The fact that he was only 7 years old might have had something to do with it.
Patrol officers noticed the boy atop the 11.5-ft-tall excavator as he was driving it back to his parents’ business.
When the officers attempted to pull him over, the child immediately stopped, got out and admitted that he didn’t have a driver’s license.
The boy later told police that he had heard his father complaining about the condition of the roads and decided to help after finding the key in the ignition of the loader. His parents were touched, and then immediately grounded him for the next 11 years.
Sounds sensible
Diesel owners everywhere breathed a sigh of relief in December when an Ohio judge ruled that police cannot issue a ticket just because a car sounds like it’s speeding.

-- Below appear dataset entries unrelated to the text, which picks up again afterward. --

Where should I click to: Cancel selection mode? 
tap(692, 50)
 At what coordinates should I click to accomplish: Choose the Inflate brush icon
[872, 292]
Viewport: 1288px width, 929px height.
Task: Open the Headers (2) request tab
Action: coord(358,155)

Sounds like common sense, but Daniel Freitag has been fighting a speeding ticket on those grounds for the last two years.
In 2007, patrolman Ken Roth clocked Freitag doing 42 mph in a 35-mph zone in West Salem, Ohio. Freitag appealed his ticket and won when it was discovered that the radar evidence was improperly admitted.
However the case was remanded rather than dismissed because Roth also had testified to another basis for the ticket: He could tell that Freitag’s 2006 Lincoln Navigator was traveling 7 mph over the speed limit because it sounded too fast.
Roth testified that he had learned to “audibly determine if a vehicle was speeding” as part of his field training several years before.
Remarkably, the trial court accepted this testimony, and found Freitag guilty.
Freitag appealed again, this time countering with the equally ridiculous defense that it was “completely impossible” for him to have been speeding because he is “aware that the police constantly patrol U.S. 42.” His wife, who also was in the car when the ticket was issued, supported him by testifying that he “never exceeds the speed limit in West Salem or anywhere else.”
This time an Ohio Appeals Court judge ruled in Freitag’s favor, reversing his conviction and calling the trial judge’s ruling a “manifest miscarriage of justice.”
Once again we see the most important principle of the American justice system at work: A defendant is innocent until proven guilty, even if his defense is no more plausible than the allegation.